● USING THE INFORMATION
A. According to the article on N95 respirator decontamination, how many times can each respirator be decontaminated?
B. In the article on N95 respirator decontamination, rewrite the paragraph beginning "Instead of decontamination" as a short list that keeps its main facts.
C. Repeat a passage from the article on N95 respirator decontamination word for word. Start at the words "Within less than" and end after "pick-up of respirators.".

● TEXT SEGMENT
▶

Within less than a week, Eckhouse and her colleagues decided VHP would make the most sense for Barnes-Jewish, and they quickly built a facility within the hospital to decontaminate respirators.

"Each doctor has their own mask, and it's decontaminated within 24 hours," Eckhouse told CIDRAP News. "We do 1,500 masks per day and support our entire health system, which includes 10 different hospitals."

The N95s do not have to be refit for each provider after they are decontaminated, said Eckhouse, a benefit appreciated by busy physicians. Each respirator can be decontaminated up to 20 times, if needed. Right now, Barnes-Jewish employs two VHP associates to facilitate drop-off and pick-up of respirators.

"Right now the VPH will help us get back to baseline and normal more quickly," said Eckhouse, who also noted that the technology has helped staff move from a week's to a month's supply of N95s for staff.

Industrial hygienists: Use elastomeric respirators

Lisa Brosseau, ScD, a national expert on respiratory protection and infectious diseases, said that, as states begin to open, and hospitals begin to restart elective procedures—all against a backdrop of continuing COVID-19 cases—it's not clear if relying on decontamination of N95s is the best path forward.

"Normally doing anything to a respirator negates its qualifications," Brosseau said, "While I imagine it might be successful for a few donnings, I don't think anyone understands what any of this means."

Instead of decontamination, which is a stopgap measure at best, Brosseau said she’s been trying hard to sell people on the idea of replacing N95s with reusable respirators, or elastomeric respirators, which have been used in construction and industrial settings for more than 75 years.  These respirators, which filter out even more particles than N95s, were designed for reuse.

"If everyone had one of those we could stop worrying about decontaminating N95s," Brosseau said. "The filters last forever, and they would be fine way beyond a pandemic."

◀

● DATA BELOW
▶

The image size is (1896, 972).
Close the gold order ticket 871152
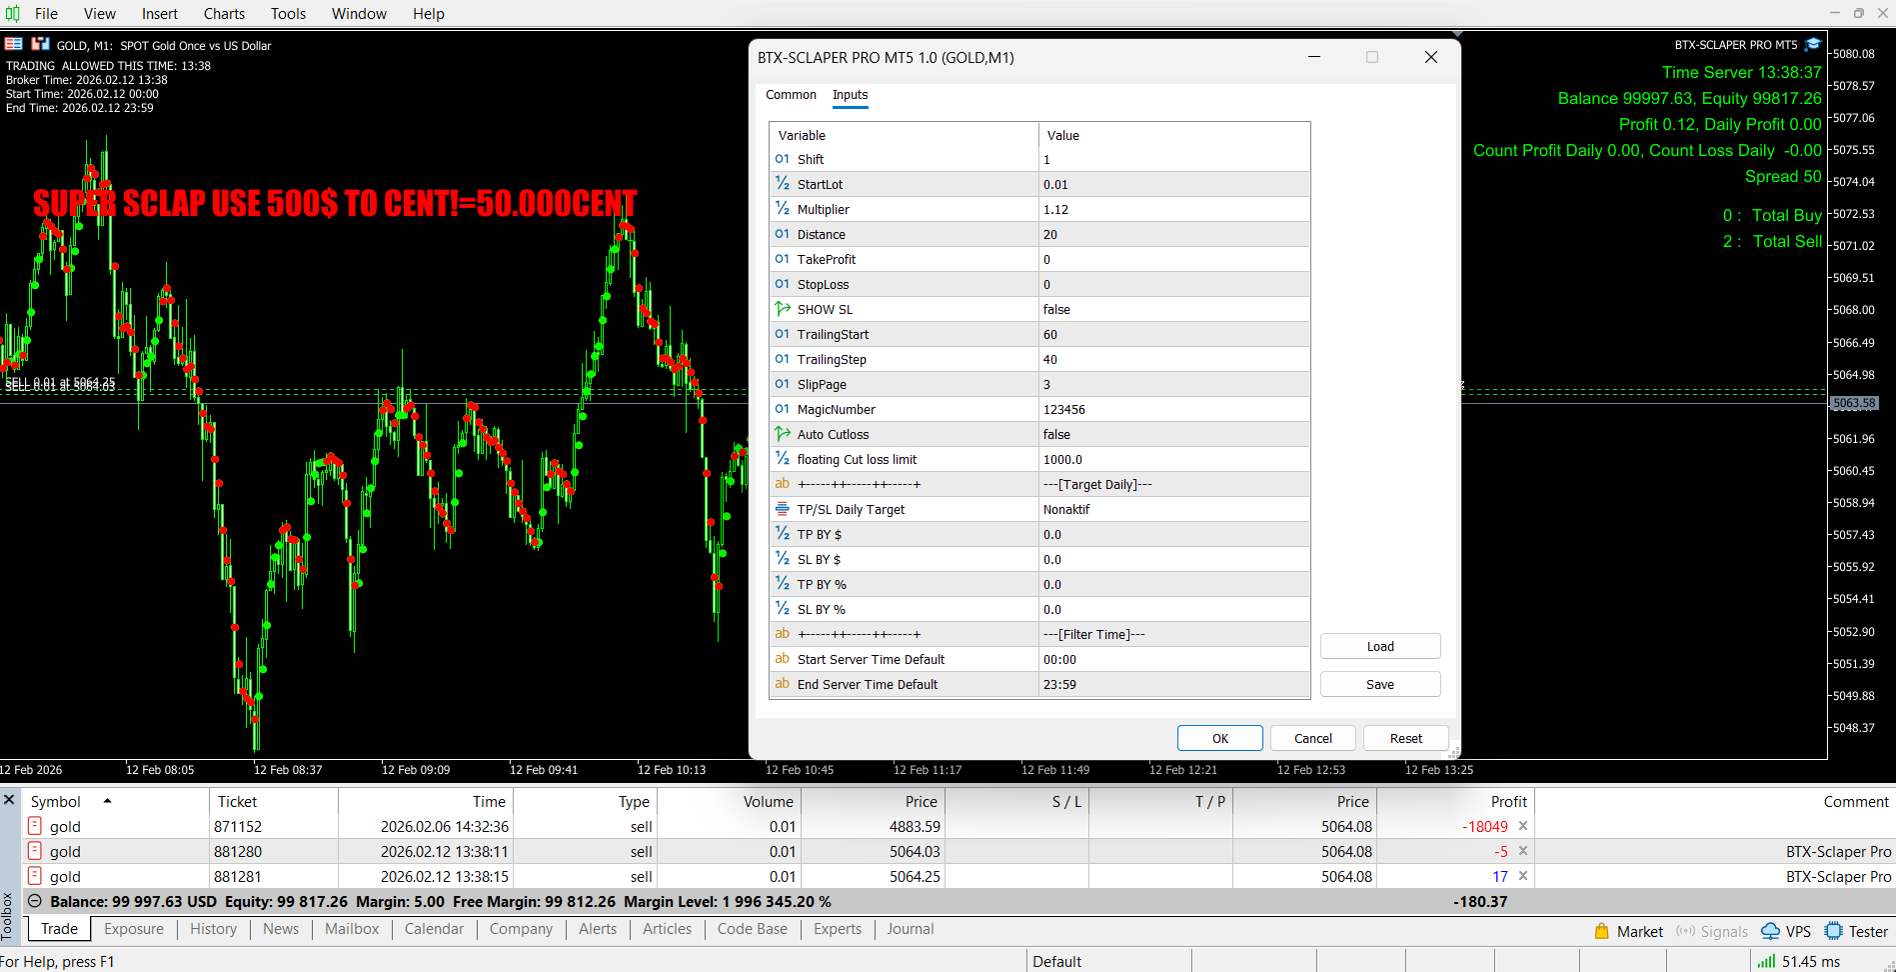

◀

● ANSWERS TO THE EXERCISES
A. Up to 20 times, if needed.

B.
- Brosseau considers decontamination a stopgap measure at best.
- She has been pushing to replace N95s with reusable (elastomeric) respirators.
- These have been used in construction and industrial settings for more than 75 years.
- They filter out even more particles than N95s and were designed for reuse.

C.
Within less than a week, Eckhouse and her colleagues decided VHP would make the most sense for Barnes-Jewish, and they quickly built a facility within the hospital to decontaminate respirators.

"Each doctor has their own mask, and it's decontaminated within 24 hours," Eckhouse told CIDRAP News. "We do 1,500 masks per day and support our entire health system, which includes 10 different hospitals."

The N95s do not have to be refit for each provider after they are decontaminated, said Eckhouse, a benefit appreciated by busy physicians. Each respirator can be decontaminated up to 20 times, if needed. Right now, Barnes-Jewish employs two VHP associates to facilitate drop-off and pick-up of respirators.